**Dataset entries**
──────
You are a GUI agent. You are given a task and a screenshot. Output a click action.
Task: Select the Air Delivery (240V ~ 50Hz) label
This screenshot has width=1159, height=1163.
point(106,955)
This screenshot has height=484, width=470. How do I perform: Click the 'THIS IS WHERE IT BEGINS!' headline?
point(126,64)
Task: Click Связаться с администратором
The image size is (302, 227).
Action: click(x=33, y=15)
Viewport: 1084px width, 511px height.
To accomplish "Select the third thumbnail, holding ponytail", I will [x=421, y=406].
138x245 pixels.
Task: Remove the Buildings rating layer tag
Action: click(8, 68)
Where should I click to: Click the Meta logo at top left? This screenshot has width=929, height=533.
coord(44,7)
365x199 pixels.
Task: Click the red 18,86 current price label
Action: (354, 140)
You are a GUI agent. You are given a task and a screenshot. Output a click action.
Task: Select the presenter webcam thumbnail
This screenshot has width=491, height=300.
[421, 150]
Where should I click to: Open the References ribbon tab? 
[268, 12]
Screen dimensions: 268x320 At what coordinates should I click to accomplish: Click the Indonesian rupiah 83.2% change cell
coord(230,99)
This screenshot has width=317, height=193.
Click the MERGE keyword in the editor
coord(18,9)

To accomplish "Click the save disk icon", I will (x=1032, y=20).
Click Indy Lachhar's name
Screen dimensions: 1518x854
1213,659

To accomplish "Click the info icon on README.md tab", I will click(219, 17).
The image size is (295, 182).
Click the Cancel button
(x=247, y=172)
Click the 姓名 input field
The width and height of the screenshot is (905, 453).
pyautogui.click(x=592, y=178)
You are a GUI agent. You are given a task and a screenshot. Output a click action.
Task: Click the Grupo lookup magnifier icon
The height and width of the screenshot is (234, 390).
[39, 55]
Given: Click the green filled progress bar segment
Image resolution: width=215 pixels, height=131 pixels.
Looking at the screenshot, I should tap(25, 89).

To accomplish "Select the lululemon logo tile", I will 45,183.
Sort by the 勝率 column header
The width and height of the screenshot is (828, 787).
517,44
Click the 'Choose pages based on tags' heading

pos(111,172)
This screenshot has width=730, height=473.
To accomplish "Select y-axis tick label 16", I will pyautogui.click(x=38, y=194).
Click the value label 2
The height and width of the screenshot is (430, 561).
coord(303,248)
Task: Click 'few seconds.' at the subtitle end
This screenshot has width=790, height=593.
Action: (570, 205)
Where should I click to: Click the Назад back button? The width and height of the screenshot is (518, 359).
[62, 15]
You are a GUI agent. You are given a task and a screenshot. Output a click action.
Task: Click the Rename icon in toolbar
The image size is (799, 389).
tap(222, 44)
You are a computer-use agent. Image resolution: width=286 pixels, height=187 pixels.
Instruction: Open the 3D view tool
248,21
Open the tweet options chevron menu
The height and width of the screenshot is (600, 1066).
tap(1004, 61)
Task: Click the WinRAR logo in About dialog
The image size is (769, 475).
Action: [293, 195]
──────
**What you are asked to do**
Write the records above out again precisely.

**Solved exercise**
You are a GUI agent. You are given a task and a screenshot. Output a click action.
Task: Select the Air Delivery (240V ~ 50Hz) label
This screenshot has width=1159, height=1163.
point(106,955)
This screenshot has height=484, width=470. How do I perform: Click the 'THIS IS WHERE IT BEGINS!' headline?
point(126,64)
Task: Click Связаться с администратором
The image size is (302, 227).
Action: click(x=33, y=15)
Viewport: 1084px width, 511px height.
To accomplish "Select the third thumbnail, holding ponytail", I will [x=421, y=406].
138x245 pixels.
Task: Remove the Buildings rating layer tag
Action: click(8, 68)
Where should I click to: Click the Meta logo at top left? This screenshot has width=929, height=533.
coord(44,7)
365x199 pixels.
Task: Click the red 18,86 current price label
Action: (354, 140)
You are a GUI agent. You are given a task and a screenshot. Output a click action.
Task: Select the presenter webcam thumbnail
This screenshot has width=491, height=300.
[421, 150]
Where should I click to: Open the References ribbon tab? 
[268, 12]
Screen dimensions: 268x320 At what coordinates should I click to accomplish: Click the Indonesian rupiah 83.2% change cell
coord(230,99)
This screenshot has width=317, height=193.
Click the MERGE keyword in the editor
coord(18,9)

To accomplish "Click the save disk icon", I will (x=1032, y=20).
Click Indy Lachhar's name
Screen dimensions: 1518x854
1213,659

To accomplish "Click the info icon on README.md tab", I will click(219, 17).
The image size is (295, 182).
Click the Cancel button
(x=247, y=172)
Click the 姓名 input field
The width and height of the screenshot is (905, 453).
pyautogui.click(x=592, y=178)
You are a GUI agent. You are given a task and a screenshot. Output a click action.
Task: Click the Grupo lookup magnifier icon
The height and width of the screenshot is (234, 390).
[39, 55]
Given: Click the green filled progress bar segment
Image resolution: width=215 pixels, height=131 pixels.
Looking at the screenshot, I should tap(25, 89).

To accomplish "Select the lululemon logo tile", I will 45,183.
Sort by the 勝率 column header
The width and height of the screenshot is (828, 787).
517,44
Click the 'Choose pages based on tags' heading

pos(111,172)
This screenshot has width=730, height=473.
To accomplish "Select y-axis tick label 16", I will pyautogui.click(x=38, y=194).
Click the value label 2
The height and width of the screenshot is (430, 561).
coord(303,248)
Task: Click 'few seconds.' at the subtitle end
This screenshot has width=790, height=593.
Action: (570, 205)
Where should I click to: Click the Назад back button? The width and height of the screenshot is (518, 359).
[62, 15]
You are a GUI agent. You are given a task and a screenshot. Output a click action.
Task: Click the Rename icon in toolbar
The image size is (799, 389).
tap(222, 44)
You are a computer-use agent. Image resolution: width=286 pixels, height=187 pixels.
Instruction: Open the 3D view tool
248,21
Open the tweet options chevron menu
The height and width of the screenshot is (600, 1066).
tap(1004, 61)
Task: Click the WinRAR logo in About dialog
The image size is (769, 475).
Action: [293, 195]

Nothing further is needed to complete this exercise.